How to complete this task: Look at every line below and count those containing "Garlic". Answer with the number only.

Information given:
------------------------------------------------------------
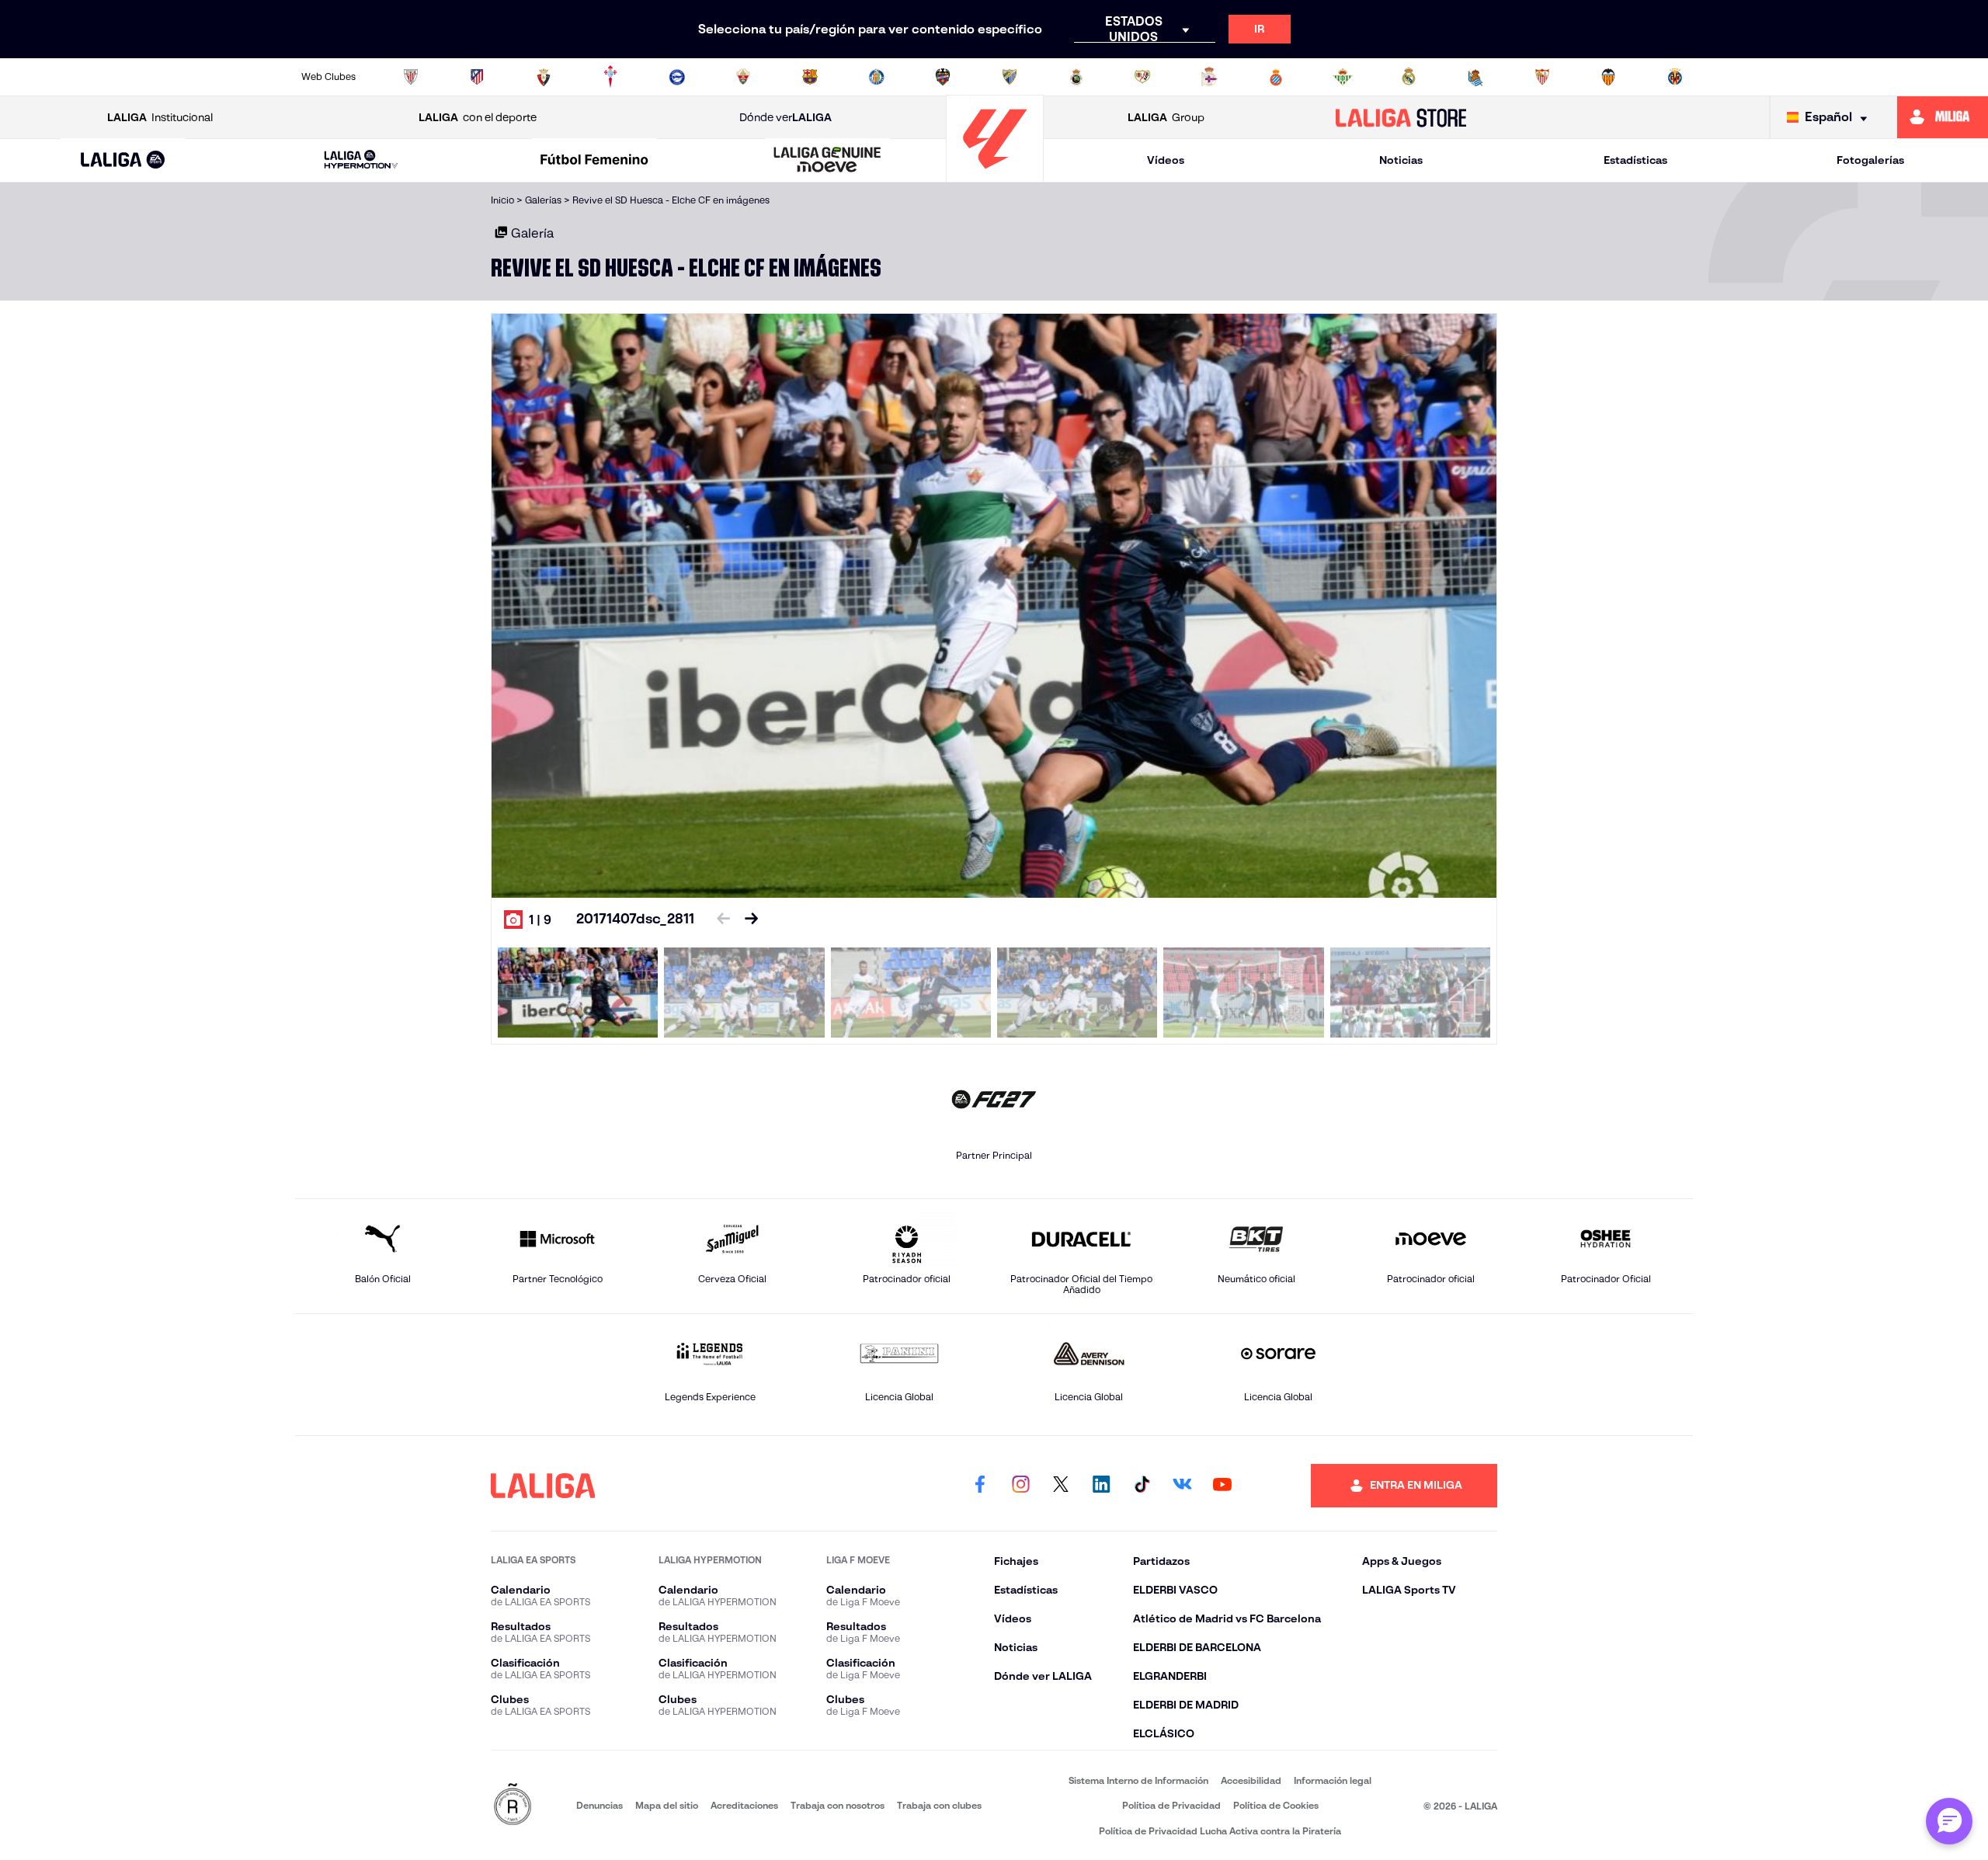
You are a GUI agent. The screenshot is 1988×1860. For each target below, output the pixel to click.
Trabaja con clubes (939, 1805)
------------------------------------------------------------
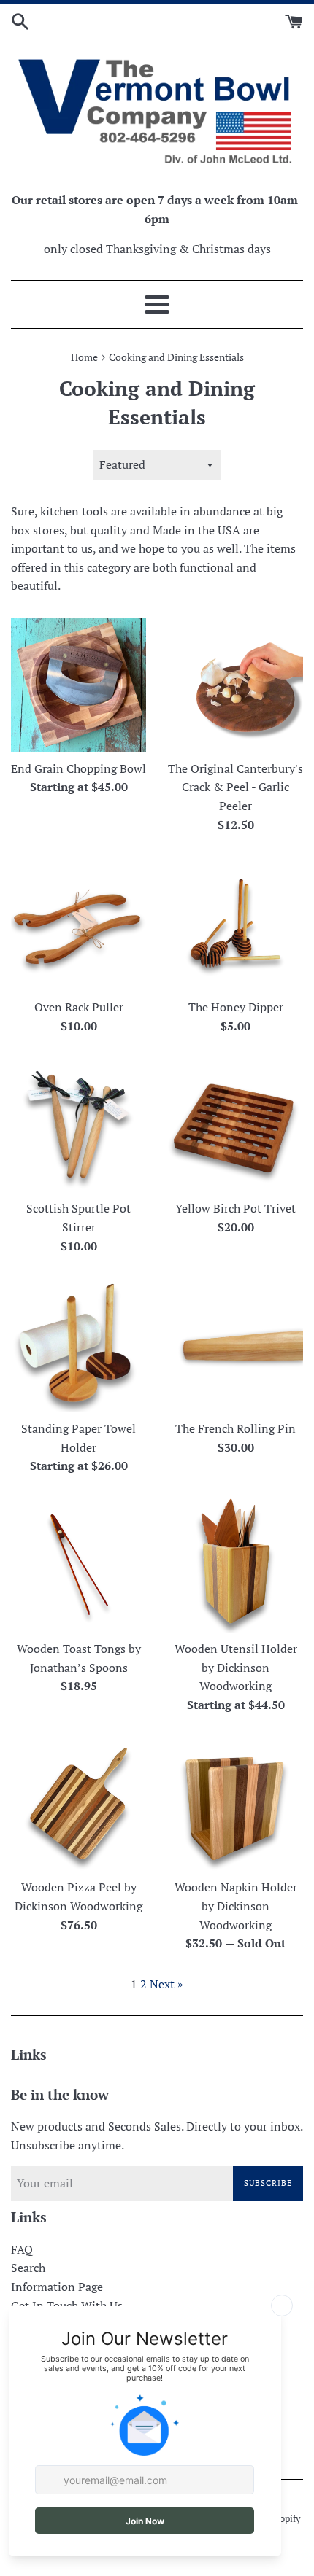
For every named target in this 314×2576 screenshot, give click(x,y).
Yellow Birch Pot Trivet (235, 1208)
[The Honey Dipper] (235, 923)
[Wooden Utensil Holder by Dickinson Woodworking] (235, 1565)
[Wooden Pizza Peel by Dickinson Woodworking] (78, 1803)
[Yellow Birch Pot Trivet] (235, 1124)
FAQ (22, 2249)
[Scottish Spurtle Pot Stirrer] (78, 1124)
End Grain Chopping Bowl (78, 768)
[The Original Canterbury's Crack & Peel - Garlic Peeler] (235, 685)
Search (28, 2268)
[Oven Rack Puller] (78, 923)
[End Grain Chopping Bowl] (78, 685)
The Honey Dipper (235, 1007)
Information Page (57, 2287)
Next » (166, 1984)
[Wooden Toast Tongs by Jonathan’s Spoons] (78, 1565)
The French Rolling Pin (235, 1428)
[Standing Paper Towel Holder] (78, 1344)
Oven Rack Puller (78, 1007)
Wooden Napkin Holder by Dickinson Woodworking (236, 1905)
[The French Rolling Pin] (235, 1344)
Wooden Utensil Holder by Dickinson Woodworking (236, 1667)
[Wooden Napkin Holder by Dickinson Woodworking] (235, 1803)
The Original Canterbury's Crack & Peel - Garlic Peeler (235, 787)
------------------------------------------------------------
Response for this exercise: 2